## Problem details
Your task is to gather the lines below that hold the string "tree".

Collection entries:
---*---

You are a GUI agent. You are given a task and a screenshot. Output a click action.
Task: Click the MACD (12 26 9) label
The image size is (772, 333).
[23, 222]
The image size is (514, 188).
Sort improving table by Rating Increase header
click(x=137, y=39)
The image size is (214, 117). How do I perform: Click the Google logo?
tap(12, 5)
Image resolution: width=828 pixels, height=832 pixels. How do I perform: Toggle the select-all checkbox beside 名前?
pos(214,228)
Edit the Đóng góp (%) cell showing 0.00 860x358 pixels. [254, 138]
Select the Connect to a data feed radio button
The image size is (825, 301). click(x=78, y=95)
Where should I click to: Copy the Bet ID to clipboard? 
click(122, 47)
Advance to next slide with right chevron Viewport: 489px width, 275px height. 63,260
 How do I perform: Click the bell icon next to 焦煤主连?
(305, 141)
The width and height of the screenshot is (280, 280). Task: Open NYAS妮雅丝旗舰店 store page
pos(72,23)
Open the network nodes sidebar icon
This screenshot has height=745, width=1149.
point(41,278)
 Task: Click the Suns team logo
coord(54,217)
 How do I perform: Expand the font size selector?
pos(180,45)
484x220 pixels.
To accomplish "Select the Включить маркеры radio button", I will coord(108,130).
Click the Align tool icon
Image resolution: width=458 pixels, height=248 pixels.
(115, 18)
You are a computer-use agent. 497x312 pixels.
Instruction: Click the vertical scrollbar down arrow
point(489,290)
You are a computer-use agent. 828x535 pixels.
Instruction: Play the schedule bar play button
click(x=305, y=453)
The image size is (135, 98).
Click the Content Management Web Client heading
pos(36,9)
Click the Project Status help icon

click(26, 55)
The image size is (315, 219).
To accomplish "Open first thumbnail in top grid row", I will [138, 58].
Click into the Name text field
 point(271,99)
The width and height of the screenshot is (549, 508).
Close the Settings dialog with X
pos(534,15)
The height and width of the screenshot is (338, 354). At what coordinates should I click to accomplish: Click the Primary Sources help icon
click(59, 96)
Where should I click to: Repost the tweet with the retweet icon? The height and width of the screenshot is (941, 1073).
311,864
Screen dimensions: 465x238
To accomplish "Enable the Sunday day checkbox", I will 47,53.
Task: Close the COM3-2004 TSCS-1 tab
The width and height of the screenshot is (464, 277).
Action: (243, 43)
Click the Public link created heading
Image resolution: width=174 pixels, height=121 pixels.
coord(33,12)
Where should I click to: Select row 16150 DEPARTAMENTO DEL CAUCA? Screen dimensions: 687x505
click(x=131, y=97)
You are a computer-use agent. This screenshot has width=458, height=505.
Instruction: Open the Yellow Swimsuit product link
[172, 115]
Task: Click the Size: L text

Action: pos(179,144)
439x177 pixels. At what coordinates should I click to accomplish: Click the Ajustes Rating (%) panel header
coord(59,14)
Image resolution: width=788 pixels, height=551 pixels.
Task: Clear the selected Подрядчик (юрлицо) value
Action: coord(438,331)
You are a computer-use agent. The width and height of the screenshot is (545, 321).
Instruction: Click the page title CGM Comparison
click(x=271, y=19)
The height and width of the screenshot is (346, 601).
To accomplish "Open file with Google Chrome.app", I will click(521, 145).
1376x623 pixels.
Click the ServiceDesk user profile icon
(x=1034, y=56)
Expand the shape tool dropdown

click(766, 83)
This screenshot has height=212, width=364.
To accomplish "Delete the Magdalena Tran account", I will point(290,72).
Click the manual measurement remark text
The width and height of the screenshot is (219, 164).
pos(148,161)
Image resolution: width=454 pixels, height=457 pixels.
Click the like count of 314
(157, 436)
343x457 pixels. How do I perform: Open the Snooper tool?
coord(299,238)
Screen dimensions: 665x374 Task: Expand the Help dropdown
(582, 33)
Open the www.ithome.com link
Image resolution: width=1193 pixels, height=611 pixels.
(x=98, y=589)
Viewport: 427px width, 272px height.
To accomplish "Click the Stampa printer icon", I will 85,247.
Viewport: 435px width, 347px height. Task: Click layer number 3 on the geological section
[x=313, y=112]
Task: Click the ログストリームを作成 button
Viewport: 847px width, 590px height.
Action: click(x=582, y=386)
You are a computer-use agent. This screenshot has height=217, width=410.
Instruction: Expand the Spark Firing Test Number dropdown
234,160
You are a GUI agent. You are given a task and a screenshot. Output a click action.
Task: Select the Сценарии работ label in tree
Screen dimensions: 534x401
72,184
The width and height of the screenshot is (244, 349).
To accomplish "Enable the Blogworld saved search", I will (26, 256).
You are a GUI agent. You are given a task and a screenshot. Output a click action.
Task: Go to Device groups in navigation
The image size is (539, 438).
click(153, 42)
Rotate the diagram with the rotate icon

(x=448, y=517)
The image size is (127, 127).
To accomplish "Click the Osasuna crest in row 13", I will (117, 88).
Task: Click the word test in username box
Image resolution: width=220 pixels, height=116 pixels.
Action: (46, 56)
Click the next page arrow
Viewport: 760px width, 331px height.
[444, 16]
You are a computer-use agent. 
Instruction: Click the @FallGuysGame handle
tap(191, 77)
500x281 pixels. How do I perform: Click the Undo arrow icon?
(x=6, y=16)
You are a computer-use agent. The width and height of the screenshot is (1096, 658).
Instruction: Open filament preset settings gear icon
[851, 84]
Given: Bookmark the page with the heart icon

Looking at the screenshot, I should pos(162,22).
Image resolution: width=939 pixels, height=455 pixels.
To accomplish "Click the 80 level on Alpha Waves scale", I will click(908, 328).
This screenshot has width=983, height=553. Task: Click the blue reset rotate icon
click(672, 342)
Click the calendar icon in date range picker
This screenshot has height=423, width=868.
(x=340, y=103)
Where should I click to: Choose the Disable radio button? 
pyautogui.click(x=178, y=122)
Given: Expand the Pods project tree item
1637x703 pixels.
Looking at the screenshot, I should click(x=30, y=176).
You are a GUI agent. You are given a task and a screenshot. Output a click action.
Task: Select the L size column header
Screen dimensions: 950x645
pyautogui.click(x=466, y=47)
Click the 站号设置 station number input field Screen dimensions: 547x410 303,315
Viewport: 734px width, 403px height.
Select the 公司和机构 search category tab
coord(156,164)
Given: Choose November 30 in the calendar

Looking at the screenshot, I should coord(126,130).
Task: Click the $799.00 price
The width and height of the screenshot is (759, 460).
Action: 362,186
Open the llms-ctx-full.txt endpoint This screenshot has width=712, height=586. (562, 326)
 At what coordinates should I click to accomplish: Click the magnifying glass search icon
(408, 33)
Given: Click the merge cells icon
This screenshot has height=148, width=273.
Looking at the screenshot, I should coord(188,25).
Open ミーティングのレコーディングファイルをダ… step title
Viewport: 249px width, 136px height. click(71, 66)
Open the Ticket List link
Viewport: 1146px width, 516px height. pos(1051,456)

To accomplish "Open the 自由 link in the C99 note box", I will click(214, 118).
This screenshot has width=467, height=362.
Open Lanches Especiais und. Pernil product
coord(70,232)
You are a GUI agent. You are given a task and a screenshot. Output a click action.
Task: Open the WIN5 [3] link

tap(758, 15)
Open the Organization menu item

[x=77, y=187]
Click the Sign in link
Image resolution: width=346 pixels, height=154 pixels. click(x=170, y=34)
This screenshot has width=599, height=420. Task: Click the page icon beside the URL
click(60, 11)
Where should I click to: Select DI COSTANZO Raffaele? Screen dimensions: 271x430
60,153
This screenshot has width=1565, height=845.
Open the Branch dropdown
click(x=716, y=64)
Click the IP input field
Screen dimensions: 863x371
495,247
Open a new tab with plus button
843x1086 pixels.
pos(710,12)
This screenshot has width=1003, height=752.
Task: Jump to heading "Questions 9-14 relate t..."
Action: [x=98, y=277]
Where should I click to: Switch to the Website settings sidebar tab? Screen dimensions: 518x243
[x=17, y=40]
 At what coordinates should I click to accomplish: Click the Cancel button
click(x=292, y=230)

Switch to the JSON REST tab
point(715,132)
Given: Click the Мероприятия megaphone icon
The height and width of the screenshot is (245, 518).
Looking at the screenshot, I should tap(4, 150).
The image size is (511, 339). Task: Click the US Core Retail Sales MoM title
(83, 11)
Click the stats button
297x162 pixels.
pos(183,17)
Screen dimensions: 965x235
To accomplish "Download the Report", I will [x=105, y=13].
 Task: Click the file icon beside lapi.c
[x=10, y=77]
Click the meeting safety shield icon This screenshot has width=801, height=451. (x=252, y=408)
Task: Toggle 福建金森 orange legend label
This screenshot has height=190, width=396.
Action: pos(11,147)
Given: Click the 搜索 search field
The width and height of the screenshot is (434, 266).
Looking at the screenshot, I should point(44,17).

---*---

## Solution to this task
Task: Select the Сценарии работ label in tree
Given: Expand the Pods project tree item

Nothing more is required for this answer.